• **Your task**
Scan the entries for lines with the word "info", then copy those lines.

• **Data to process**
══════════════════════════════

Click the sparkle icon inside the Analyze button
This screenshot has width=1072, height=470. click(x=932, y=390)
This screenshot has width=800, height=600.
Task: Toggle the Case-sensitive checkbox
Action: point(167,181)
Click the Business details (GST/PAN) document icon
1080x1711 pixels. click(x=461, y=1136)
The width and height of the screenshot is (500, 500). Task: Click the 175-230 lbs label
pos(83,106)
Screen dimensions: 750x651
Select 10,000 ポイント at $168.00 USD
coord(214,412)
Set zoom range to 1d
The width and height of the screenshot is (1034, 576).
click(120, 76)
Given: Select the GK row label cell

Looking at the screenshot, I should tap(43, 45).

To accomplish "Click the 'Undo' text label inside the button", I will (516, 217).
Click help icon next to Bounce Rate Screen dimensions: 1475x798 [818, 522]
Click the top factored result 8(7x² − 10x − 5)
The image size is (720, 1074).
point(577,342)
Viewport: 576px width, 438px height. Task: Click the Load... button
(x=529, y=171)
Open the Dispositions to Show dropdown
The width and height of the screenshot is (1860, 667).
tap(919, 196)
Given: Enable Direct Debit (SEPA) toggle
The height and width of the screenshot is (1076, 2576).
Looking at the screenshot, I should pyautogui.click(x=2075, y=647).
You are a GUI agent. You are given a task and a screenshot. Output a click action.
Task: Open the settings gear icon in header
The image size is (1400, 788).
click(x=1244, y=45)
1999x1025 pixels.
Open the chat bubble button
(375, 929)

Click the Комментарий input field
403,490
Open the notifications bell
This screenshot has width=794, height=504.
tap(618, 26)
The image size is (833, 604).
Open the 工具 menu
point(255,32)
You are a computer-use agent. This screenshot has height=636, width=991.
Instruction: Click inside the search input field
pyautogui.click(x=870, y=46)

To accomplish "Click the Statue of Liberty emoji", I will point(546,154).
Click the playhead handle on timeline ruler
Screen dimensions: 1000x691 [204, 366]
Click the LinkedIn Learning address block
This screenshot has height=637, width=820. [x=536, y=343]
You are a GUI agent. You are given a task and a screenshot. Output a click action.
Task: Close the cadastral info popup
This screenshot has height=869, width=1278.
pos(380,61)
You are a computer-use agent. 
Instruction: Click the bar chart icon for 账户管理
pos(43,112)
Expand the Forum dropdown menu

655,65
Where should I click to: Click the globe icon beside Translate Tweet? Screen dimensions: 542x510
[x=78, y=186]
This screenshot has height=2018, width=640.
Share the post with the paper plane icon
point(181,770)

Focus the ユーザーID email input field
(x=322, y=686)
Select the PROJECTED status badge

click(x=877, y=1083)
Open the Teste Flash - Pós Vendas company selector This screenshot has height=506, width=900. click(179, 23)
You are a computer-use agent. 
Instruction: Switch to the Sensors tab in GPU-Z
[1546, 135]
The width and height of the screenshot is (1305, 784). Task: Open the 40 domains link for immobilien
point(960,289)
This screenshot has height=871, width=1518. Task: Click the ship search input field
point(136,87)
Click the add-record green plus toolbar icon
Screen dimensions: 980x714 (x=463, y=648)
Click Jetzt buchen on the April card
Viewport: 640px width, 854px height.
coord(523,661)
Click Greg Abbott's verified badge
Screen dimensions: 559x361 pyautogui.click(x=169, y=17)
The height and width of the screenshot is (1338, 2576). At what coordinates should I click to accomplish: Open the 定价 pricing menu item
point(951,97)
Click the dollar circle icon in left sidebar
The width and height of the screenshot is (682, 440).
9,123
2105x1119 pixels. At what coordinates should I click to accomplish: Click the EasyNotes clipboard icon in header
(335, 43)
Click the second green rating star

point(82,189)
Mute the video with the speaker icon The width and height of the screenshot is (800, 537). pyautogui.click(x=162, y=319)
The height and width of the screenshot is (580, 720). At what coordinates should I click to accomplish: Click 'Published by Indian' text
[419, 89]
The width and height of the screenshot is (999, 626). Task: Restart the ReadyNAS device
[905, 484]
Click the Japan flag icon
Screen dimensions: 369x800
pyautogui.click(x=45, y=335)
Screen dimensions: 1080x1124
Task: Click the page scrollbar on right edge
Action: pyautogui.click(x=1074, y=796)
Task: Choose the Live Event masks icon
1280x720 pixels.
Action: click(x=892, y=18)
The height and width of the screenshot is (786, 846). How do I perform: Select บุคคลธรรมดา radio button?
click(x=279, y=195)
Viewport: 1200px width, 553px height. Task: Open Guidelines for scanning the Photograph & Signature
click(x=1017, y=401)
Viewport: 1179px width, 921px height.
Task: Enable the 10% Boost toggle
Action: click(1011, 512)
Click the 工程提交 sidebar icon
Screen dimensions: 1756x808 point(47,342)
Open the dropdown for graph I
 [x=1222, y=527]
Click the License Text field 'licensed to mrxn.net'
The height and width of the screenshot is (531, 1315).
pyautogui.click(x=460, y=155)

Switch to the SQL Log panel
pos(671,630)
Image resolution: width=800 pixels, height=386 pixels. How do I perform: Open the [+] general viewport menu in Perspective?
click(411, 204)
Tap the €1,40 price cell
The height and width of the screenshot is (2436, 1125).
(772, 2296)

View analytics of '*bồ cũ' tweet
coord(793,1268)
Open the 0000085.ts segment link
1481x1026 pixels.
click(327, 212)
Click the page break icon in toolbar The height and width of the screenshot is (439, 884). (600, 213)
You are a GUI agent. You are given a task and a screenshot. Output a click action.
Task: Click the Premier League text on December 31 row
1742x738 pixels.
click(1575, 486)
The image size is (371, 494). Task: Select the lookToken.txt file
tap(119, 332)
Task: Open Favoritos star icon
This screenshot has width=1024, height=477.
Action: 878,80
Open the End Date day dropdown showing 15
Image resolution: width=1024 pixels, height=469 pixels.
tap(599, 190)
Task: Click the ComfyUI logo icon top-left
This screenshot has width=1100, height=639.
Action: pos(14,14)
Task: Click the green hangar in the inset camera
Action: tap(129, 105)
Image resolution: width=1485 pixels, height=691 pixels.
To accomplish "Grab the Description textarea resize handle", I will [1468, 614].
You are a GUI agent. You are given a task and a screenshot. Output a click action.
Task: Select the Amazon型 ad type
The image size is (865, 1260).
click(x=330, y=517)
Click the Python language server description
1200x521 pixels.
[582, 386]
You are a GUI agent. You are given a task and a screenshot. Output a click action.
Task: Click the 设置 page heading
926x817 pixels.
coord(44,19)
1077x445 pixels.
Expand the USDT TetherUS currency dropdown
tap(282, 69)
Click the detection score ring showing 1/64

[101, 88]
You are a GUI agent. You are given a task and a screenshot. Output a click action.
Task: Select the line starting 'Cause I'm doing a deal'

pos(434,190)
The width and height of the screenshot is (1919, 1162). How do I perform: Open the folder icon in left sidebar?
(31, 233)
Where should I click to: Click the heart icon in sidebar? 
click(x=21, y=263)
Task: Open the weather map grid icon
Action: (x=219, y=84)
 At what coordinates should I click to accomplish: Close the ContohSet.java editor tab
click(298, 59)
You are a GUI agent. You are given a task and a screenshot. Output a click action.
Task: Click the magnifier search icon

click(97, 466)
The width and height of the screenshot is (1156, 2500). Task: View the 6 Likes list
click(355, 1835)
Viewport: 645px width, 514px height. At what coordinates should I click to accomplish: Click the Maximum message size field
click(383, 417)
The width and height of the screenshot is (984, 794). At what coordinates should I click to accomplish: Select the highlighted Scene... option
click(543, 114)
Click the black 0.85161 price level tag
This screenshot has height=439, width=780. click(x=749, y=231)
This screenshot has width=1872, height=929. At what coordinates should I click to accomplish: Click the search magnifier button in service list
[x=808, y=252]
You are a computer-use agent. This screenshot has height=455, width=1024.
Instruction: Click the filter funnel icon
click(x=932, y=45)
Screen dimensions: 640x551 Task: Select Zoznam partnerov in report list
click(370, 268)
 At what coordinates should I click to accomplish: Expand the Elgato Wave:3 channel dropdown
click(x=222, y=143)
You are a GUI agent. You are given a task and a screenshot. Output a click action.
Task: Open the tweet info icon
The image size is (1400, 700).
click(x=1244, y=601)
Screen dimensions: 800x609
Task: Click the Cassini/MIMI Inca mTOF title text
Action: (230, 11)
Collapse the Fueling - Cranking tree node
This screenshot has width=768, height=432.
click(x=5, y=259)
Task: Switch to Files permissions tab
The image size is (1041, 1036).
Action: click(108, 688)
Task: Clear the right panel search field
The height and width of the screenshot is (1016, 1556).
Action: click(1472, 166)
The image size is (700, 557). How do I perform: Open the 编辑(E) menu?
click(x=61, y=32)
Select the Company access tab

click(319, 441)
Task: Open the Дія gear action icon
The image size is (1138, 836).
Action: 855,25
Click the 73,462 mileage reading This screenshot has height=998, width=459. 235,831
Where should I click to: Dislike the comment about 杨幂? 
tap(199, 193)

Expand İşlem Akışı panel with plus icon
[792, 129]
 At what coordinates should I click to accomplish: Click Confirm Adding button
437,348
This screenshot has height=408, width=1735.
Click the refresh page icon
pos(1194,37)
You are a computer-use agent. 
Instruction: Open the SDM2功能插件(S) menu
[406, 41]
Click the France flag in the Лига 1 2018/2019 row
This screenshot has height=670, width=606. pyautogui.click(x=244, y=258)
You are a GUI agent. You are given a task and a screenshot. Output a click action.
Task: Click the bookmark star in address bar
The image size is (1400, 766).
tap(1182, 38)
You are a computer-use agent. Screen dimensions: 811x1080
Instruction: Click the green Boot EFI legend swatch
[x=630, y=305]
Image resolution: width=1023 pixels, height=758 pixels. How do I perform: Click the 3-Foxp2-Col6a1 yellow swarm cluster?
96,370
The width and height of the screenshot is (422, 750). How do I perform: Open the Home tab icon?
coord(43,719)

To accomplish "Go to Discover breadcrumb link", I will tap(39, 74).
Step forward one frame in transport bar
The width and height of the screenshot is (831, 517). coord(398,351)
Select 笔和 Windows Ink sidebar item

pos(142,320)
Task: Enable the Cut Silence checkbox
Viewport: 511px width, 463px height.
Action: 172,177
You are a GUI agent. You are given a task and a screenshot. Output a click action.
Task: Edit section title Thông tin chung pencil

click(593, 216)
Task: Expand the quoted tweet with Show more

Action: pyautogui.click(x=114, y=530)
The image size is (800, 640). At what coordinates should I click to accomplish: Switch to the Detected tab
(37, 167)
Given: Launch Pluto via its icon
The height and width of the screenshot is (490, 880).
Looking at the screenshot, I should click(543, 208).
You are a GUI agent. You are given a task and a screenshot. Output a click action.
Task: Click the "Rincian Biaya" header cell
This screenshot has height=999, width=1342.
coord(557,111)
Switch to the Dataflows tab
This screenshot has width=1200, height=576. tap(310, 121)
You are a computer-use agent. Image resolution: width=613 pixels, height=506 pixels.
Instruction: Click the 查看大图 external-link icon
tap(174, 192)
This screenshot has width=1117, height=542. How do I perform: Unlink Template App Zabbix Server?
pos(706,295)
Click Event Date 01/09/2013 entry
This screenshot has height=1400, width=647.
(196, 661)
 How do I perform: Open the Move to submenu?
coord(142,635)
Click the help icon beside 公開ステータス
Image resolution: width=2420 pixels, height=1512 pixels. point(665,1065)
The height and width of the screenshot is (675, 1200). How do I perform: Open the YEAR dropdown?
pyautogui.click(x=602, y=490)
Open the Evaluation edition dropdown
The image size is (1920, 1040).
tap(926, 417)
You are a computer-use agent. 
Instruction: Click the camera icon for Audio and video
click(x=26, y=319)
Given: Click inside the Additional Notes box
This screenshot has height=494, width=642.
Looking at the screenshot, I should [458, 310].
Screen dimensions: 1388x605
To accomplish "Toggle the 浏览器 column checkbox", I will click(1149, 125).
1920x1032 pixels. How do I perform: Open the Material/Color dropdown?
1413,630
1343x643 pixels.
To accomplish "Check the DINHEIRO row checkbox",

══════════════════════════════

• **Reply to the task**
Task: Close the cadastral info popup
Task: Open the tweet info icon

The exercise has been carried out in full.